A UK buyer now has until 10 July to make a commitment to try to raise the money if Omai (1776) is to be stopped from going abroad (the fundraising period could then be extended to March 2023).
The UK’s Export Reviewing Committee decided that since £50m “would be an unprecedented price for an 18th-century portrait”, it would be “prudent, given its history, that the valuation be verified by an independent process”. The London dealer Anthony Mould was therefore asked to give an independent valuation and he confirmed the £50m. This was also the value given to Picasso’s Child with a Dove (1901), which was export-deferred in 2012 and bought for Qatar Museums.
Omai (around 1751-79) was one of earliest Polynesian visitors to Britain, travelling with Captain Cook in 1774. A celebrity in London, his full-length portrait was painted by Reynolds in a pose said to derive from the Roman sculpture of the Apollo Belvedere (around AD 130).
Reynolds kept Omai in his studio until his death in 1792. Four years later it was sold to the 5th Earl of Carlisle and for more than two centuries it passed down the family to the 13th Earl, who sold it at Sotheby’s in 2001, when it fetched £10.3m.

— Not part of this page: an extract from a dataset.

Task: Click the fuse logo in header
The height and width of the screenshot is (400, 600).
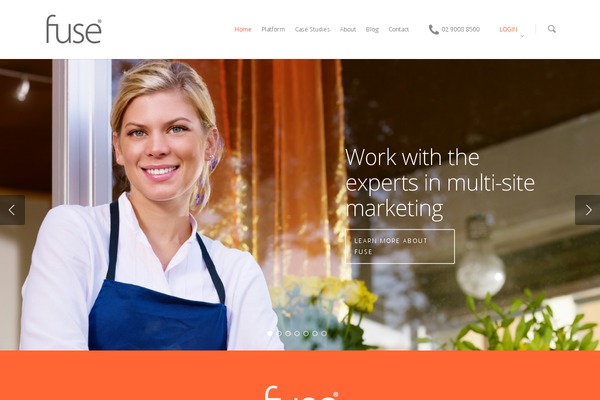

The buyer was a Swiss company called Settlements SA, which was apparently controlled by the Dublin collector and horse-stud owner John Magnier, who one year later applied for an export licence to take the painting to Ireland. Omai was then valued at £12.5m.
In an astonishing act of generosity, an anonymous private donor offered to give Tate the full sum. Tate immediately tried to buy the painting, but the owner refused, so an export licence was not granted and Omai had to be kept in the UK, ending up in a secure art storage facility.
In 2005 the owner applied for a temporary export licence to send Omai on loan to Dublin’s National Gallery of Ireland for six years. This loan gave the owner substantial tax benefits under Irish law. The painting was subsequently returned to the UK in 2011 and went back into storage in London.
The owner submitted a new permanent export application last year. The Export Reviewing Committee then deemed Omai to be of “outstanding significance in the study of 18th-century art, in particular portraiture” and “a signal work in the study of colonialism and empire, scientific exploration and the history of the Pacific”.
But at £50m the nation's key museums—Tate, National Gallery, National Portrait Gallery and National Maritime Museum—would find it difficult to make a purchase. All are facing severe financial difficulties as a result of Covid-19.
It is unclear whether the owner is still Magnier or if Omai has changed hands. And it is equally uncertain whether the owner wishes to enjoy the portrait in their overseas home or if the portrait will be put up for sale, available to an international collector.